§ GIVEN TASK
Locate every line in the listing below that contains the string "height", matching case exactly, and copy each of those lines.
▼
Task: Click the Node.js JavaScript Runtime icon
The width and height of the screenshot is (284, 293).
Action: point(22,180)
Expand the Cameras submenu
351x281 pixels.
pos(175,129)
▲
§ RESPONSE TO THIS EXERCISE
The width and height of the screenshot is (284, 293).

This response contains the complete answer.